▶ **TASK INSTRUCTIONS**
Each line of the data below either holds "challenges" or does not. Report how many do, and only that.

▶ **EXERCISE INPUTS**
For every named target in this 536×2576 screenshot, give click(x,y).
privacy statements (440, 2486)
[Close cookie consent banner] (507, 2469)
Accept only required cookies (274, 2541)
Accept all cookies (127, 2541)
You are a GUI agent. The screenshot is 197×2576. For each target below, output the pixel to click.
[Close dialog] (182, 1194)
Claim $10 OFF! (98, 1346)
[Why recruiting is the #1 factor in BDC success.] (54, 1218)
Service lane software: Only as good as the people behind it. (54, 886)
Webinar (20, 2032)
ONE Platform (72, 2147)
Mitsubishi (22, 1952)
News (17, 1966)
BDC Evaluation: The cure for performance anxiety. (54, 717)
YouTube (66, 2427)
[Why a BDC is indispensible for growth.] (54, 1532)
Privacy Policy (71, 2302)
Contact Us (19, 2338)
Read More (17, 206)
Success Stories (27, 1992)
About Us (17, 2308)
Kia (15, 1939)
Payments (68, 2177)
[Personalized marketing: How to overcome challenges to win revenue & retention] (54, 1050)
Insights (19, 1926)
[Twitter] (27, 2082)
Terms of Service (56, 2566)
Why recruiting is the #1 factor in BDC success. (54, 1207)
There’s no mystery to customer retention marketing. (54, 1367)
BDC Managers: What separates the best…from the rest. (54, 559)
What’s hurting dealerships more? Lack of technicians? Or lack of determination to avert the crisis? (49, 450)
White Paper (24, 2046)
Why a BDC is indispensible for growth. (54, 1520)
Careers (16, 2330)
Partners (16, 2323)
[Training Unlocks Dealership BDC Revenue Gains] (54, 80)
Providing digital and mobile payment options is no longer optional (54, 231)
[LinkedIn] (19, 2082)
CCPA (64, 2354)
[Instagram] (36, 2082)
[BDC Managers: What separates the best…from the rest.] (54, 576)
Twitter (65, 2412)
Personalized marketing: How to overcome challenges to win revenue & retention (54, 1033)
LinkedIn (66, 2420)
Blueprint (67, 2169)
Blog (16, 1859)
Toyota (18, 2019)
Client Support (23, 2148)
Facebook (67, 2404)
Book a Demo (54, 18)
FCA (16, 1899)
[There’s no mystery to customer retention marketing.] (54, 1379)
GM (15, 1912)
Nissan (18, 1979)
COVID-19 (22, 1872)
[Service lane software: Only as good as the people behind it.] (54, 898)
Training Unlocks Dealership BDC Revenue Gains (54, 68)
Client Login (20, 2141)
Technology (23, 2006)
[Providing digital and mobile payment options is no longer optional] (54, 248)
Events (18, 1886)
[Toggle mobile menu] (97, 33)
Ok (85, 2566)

▶ **SOLVED PROBLEM**
2